- **How to complete this task**
Beginning with the line that holds "The image size is (1568, 777)." in the data below, give again every line through the one that holds "Add a new table with plus icon", exactly as written.

- **Input for this task**

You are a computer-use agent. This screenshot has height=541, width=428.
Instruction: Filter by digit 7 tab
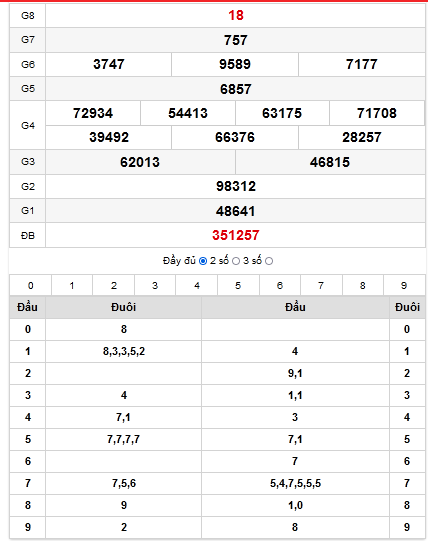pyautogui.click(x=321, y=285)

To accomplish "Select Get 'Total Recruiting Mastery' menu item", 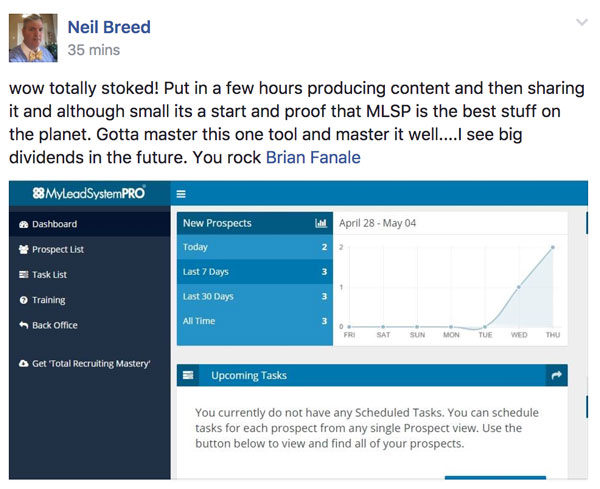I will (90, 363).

---

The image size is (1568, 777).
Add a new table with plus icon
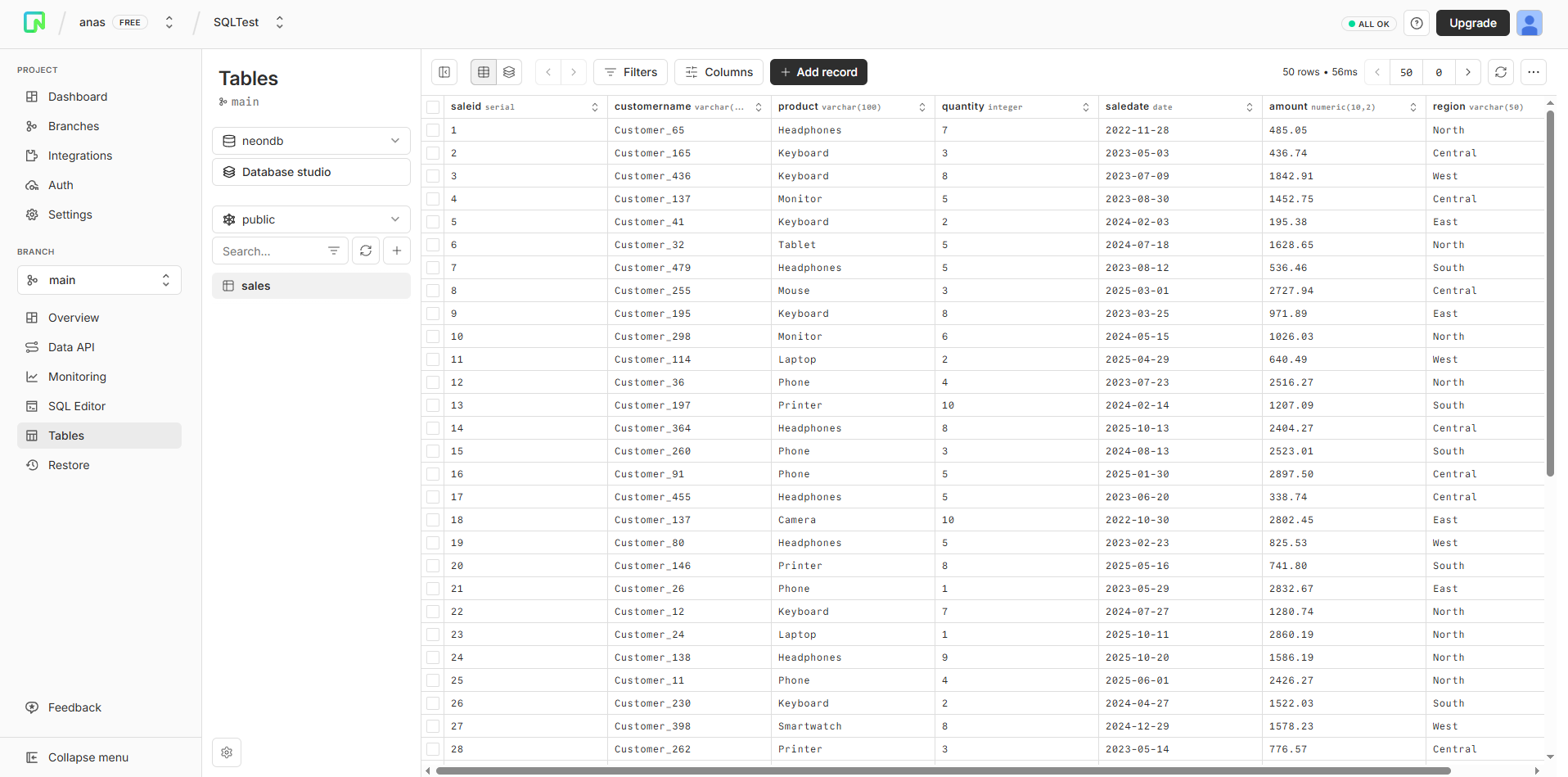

==

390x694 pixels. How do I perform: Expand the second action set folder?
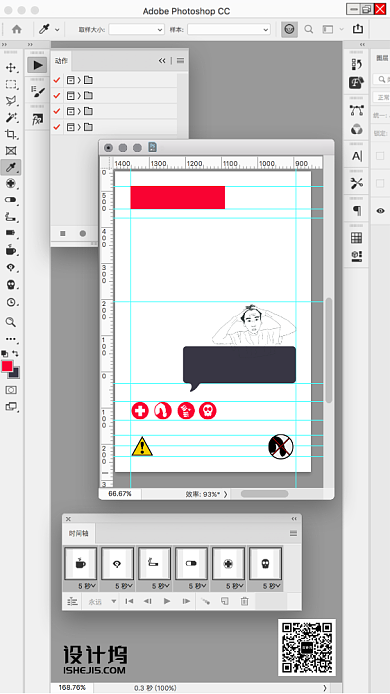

- **Worked solution**
The image size is (1568, 777).
Add a new table with plus icon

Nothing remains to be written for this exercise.